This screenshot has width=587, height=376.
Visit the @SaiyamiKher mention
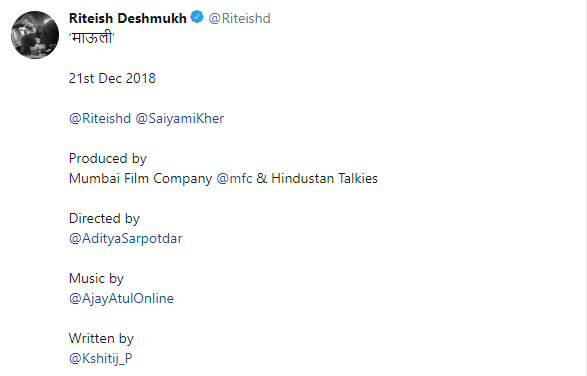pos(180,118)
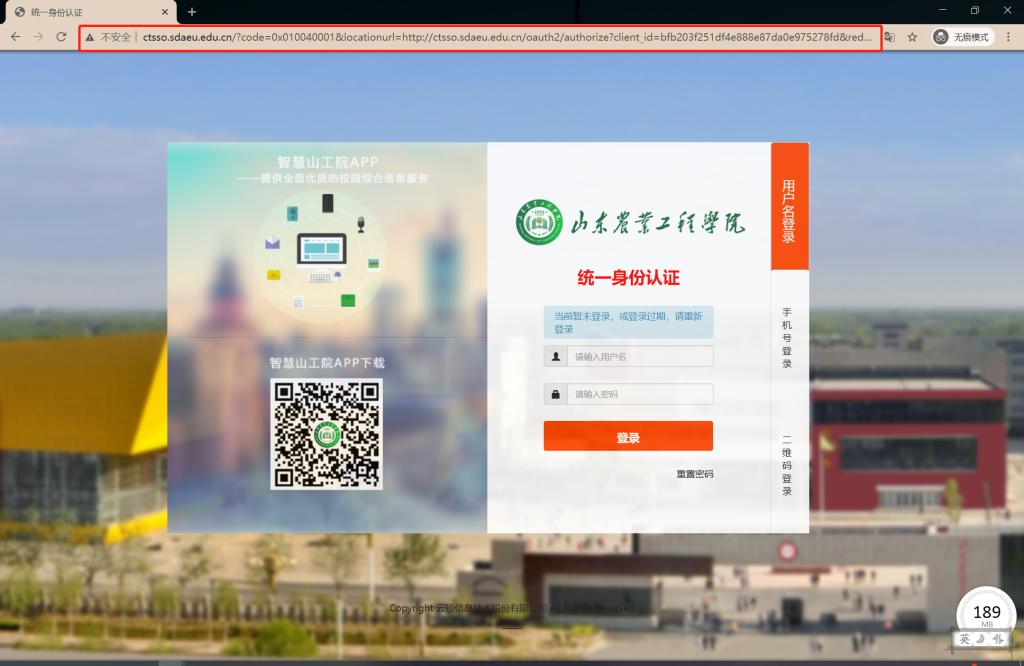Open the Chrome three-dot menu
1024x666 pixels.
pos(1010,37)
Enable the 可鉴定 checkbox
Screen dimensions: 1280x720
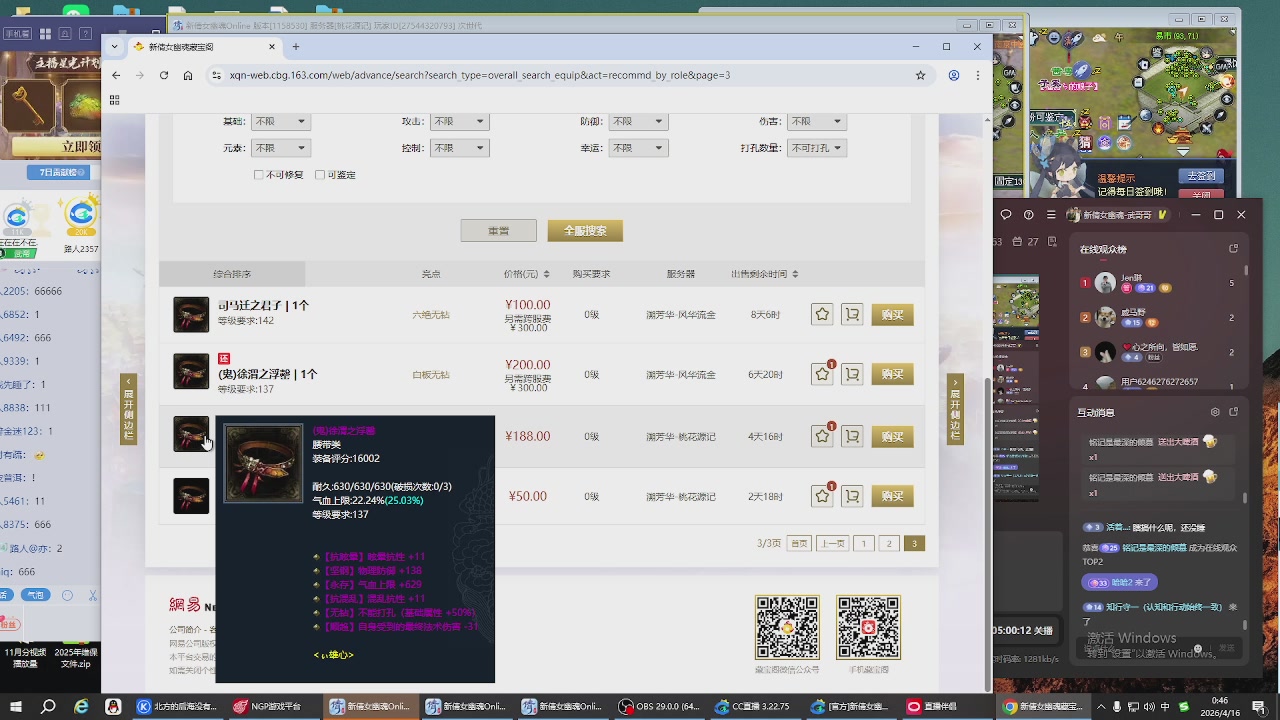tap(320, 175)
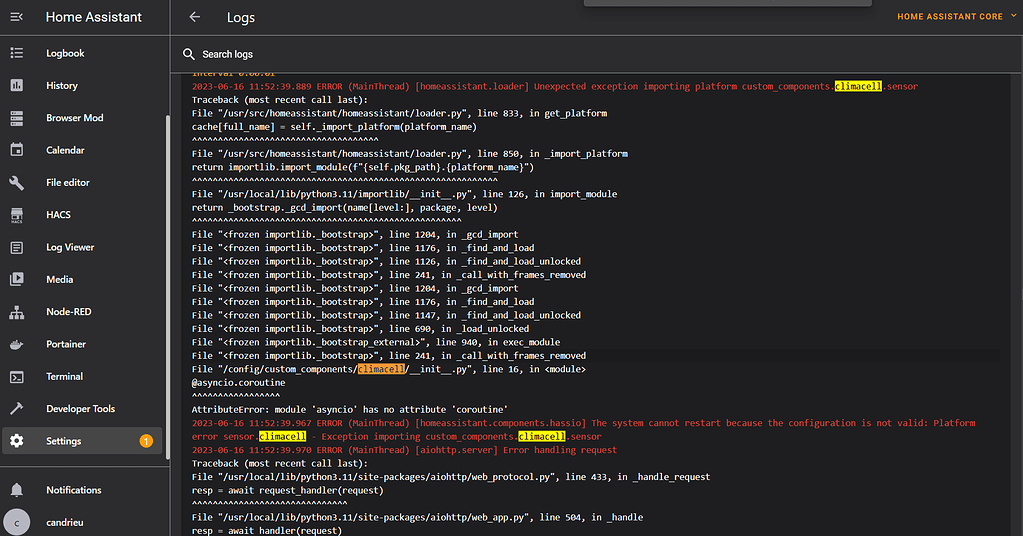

# EXERCISE GOAL
All entries are to be retyped exactly. Omit any embedded images.

# WORKED SOLUTION
This screenshot has width=587, height=376.
Visit the @SaiyamiKher mention
pos(180,118)
Open the Chrome three-dot menu
1024x666 pixels.
pos(1010,37)
Enable the 可鉴定 checkbox
Screen dimensions: 1280x720
tap(320, 175)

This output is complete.